A partir de ahí, la indistinción está servida. «El número de seres humanos basados en software supera con creces a los que aún utilizan la computación nativa basada en células neuronales. Incluso entre las inteligencias humanas que todavía utilizan neuronas basadas en el carbono, hay un uso omnipresente de la tecnología de implantes neuronales que proporciona un enorme aumento de las capacidades perceptivas y cognitivas humanas. Los humanos que no utilizan estos implantes son incapaces de participar de forma significativa en diálogos con los que sí los utilizan». Y concluye esta suerte de profecía con la buena nueva de una inmortalidad tecnológica: «La esperanza de vida ya no es un término viable en relación con los seres inteligentes».

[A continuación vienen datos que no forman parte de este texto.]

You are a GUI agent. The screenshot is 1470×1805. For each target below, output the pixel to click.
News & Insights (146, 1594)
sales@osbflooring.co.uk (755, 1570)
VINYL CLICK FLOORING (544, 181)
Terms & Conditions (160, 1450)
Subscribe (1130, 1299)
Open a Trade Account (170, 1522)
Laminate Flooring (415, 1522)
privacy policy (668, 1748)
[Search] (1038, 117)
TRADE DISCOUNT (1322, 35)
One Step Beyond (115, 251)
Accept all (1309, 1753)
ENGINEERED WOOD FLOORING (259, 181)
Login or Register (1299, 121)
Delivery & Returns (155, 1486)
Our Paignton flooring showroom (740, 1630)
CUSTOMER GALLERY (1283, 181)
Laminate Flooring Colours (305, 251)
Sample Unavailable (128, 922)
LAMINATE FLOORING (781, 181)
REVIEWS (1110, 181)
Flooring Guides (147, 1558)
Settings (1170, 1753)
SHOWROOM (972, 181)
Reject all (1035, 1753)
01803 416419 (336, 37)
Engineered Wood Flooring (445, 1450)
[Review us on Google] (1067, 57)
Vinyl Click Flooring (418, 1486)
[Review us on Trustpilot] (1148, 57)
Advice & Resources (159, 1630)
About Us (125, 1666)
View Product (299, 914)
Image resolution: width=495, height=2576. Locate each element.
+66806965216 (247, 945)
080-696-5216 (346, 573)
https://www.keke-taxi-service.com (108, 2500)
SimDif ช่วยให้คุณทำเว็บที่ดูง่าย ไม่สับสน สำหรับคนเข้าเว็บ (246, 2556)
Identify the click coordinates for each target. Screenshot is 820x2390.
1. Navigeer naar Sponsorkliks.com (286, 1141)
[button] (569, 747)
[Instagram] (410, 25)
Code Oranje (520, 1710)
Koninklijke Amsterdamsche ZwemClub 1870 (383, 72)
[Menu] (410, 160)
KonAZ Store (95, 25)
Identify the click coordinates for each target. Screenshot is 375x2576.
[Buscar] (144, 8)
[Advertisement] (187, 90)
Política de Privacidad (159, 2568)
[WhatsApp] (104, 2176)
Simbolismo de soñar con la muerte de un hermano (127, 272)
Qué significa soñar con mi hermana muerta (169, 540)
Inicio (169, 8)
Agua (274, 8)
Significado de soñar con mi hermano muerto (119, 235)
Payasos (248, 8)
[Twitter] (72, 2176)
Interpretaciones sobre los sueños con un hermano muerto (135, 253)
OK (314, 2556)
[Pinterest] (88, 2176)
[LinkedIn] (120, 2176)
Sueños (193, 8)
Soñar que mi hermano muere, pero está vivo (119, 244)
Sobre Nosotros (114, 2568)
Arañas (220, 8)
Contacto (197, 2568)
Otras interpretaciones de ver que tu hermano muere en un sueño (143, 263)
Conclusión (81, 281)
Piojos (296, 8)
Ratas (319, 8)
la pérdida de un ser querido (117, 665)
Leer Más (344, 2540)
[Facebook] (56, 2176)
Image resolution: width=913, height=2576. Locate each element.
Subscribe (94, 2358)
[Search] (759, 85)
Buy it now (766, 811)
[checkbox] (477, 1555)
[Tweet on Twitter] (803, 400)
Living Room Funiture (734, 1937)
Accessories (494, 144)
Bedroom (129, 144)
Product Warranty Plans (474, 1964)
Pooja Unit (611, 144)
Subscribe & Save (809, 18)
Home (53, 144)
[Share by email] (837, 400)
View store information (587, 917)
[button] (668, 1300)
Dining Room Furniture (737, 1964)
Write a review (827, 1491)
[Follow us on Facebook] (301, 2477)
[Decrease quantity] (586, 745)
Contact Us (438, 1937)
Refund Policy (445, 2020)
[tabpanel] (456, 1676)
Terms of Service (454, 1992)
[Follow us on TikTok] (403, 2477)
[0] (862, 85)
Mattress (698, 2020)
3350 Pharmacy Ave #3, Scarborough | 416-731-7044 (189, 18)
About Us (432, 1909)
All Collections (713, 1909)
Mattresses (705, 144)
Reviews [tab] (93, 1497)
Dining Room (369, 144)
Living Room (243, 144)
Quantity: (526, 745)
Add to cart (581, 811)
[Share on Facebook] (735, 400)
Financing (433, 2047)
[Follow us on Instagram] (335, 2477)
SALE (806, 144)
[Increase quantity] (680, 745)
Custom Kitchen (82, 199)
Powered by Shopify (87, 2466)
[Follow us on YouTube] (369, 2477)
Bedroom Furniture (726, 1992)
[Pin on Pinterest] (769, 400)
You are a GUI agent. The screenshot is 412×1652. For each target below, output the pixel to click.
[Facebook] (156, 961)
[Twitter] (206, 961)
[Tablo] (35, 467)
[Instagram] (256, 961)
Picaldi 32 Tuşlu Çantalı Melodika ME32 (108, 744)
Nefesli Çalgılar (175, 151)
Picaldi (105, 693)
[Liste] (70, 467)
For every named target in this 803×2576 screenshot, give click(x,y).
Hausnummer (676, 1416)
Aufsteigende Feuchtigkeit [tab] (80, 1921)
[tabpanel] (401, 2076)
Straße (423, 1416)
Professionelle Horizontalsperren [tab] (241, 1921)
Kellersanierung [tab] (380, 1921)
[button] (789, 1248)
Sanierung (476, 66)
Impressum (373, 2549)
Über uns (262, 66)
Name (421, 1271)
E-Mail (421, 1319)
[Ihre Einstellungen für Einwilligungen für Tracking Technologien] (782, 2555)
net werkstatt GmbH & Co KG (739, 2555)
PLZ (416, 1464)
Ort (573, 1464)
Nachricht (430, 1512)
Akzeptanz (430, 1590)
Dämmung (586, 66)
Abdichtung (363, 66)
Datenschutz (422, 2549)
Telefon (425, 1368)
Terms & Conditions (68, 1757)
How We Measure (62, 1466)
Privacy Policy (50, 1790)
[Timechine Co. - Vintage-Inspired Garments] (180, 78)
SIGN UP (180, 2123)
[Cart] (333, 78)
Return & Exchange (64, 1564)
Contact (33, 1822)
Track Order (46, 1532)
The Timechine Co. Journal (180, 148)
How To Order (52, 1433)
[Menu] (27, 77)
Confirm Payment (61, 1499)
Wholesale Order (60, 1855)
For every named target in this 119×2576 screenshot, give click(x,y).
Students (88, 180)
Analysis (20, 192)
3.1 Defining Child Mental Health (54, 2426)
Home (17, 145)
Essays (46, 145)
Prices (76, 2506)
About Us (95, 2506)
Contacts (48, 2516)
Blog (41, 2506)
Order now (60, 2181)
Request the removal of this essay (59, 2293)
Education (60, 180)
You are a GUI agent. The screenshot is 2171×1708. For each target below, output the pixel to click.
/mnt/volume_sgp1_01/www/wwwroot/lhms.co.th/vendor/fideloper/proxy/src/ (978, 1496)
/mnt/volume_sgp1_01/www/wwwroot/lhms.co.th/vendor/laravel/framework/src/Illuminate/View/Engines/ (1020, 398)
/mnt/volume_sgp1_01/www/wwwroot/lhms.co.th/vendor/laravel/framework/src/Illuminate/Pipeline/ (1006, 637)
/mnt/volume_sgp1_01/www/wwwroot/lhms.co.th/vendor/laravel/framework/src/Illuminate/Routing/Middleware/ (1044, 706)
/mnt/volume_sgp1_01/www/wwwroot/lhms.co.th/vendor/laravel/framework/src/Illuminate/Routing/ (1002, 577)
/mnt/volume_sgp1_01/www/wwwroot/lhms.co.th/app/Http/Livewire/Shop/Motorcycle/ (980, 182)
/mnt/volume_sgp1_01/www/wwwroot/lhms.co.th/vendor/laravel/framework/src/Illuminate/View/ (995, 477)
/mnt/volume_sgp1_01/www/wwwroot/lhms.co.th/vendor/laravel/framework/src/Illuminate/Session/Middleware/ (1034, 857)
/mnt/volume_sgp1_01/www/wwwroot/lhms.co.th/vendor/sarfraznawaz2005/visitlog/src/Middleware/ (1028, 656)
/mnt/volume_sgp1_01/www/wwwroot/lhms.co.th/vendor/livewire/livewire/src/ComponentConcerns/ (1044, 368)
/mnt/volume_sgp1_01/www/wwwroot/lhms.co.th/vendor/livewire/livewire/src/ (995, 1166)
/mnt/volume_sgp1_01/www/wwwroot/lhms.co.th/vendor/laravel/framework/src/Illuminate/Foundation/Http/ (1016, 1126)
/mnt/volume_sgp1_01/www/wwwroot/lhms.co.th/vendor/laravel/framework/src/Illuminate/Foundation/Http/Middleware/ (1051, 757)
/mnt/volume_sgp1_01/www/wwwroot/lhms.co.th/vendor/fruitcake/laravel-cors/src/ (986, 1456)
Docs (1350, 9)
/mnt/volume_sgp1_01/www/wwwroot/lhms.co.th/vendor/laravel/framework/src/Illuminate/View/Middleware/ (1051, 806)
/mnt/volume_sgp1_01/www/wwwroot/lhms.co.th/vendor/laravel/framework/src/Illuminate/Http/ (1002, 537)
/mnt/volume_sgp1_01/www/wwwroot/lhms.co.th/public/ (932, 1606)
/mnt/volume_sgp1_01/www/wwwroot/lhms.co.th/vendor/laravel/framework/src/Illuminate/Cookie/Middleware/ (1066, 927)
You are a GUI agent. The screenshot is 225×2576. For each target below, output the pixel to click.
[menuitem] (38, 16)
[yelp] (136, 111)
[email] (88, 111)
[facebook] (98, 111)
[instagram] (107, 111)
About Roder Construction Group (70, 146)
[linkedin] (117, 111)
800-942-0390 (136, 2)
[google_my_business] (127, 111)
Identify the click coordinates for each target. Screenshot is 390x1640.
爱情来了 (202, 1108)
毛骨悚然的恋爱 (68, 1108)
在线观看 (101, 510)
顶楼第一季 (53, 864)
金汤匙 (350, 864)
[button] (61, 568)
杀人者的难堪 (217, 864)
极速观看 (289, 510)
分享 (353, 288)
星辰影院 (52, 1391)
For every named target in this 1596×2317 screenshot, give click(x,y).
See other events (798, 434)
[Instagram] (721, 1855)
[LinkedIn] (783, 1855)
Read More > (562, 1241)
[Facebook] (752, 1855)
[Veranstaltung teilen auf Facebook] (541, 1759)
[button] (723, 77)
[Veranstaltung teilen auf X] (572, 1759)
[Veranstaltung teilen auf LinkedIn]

Kurzweil es un distinguido tecnófilo; es alguien que está convencido de que el rasgo característico más eminente del Homo sapiens es la invención de la tecnología; y que la tecnología ha sido una herramienta privilegiada de la evolución, y seguirá siéndolo de un modo cada vez más terminante. Desde este punto de vista se entiende que no considere el paisaje descrito para 2999 como una distopía, antes al contrario. Y, sin embargo, el libro de Kurzweil comparte tanto la panorámica general como buena parte de sus análisis y predicciones con un escrito de infausta memoria para los estadounidenses, Industrial Society and Its Future, de Theodore Kaczynski, alias Unabomber, en el que este desarrollaba una visión apocalíptica de las tecnologías y defendía la necesidad de un retorno a la naturaleza. De hecho, Kurzweil cita a Kaczynski en su libro, y maneja descripciones y predicciones que son del todo compatibles con las enunciadas por este autor cuatro años antes. Y la única reprobación que Kurzweil le hace no es teórica, sino política: «Aunque expone argumentos convincentes sobre los peligros y daños que han acompañado a la industrialización, la visión que propone no es ni convincente ni factible. Al fin y al cabo, queda muy poca naturaleza a la que volver y hay demasiados seres humanos. Para bien o para mal, estamos atrapados en la tecnología». A los efectos de la argumentación, podría decirse que la pregunta que trata de contestar Kaczynski en su Manifiesto es precisamente esta: ¿Qué significa exactamente «estar atrapados en la tecnología»?
En un capítulo de su texto, homólogo al de Kurzweil («The Future»), Kaczynski comienza situándonos cara a cara con la IA: «En primer lugar, supongamos que los informáticos consiguen desarrollar máquinas inteligentes capaces de hacer todas las cosas mejor que los seres humanos. En ese caso, presumiblemente todo el trabajo será realizado por vastos sistemas de máquinas altamente organizados y no será necesario el esfuerzo humano. Podrían darse dos casos. Las máquinas podrían tomar sus propias decisiones sin supervisión humana, o bien podría mantenerse el control humano sobre las máquinas» (§ 172). En el primer caso, si se decidiera dejar que el destino de la raza humana quedara a merced de las máquinas, nada puede conjeturarse sobre cuál sería su comportamiento; aunque Kaczynski subraya que tal decisión no dependería de ninguna suerte de servidumbre voluntaria, porque «la raza humana podría fácilmente dejarse llevar a una posición tal de dependencia de las máquinas que no tendría otra opción práctica que aceptar todas las decisiones de las máquinas».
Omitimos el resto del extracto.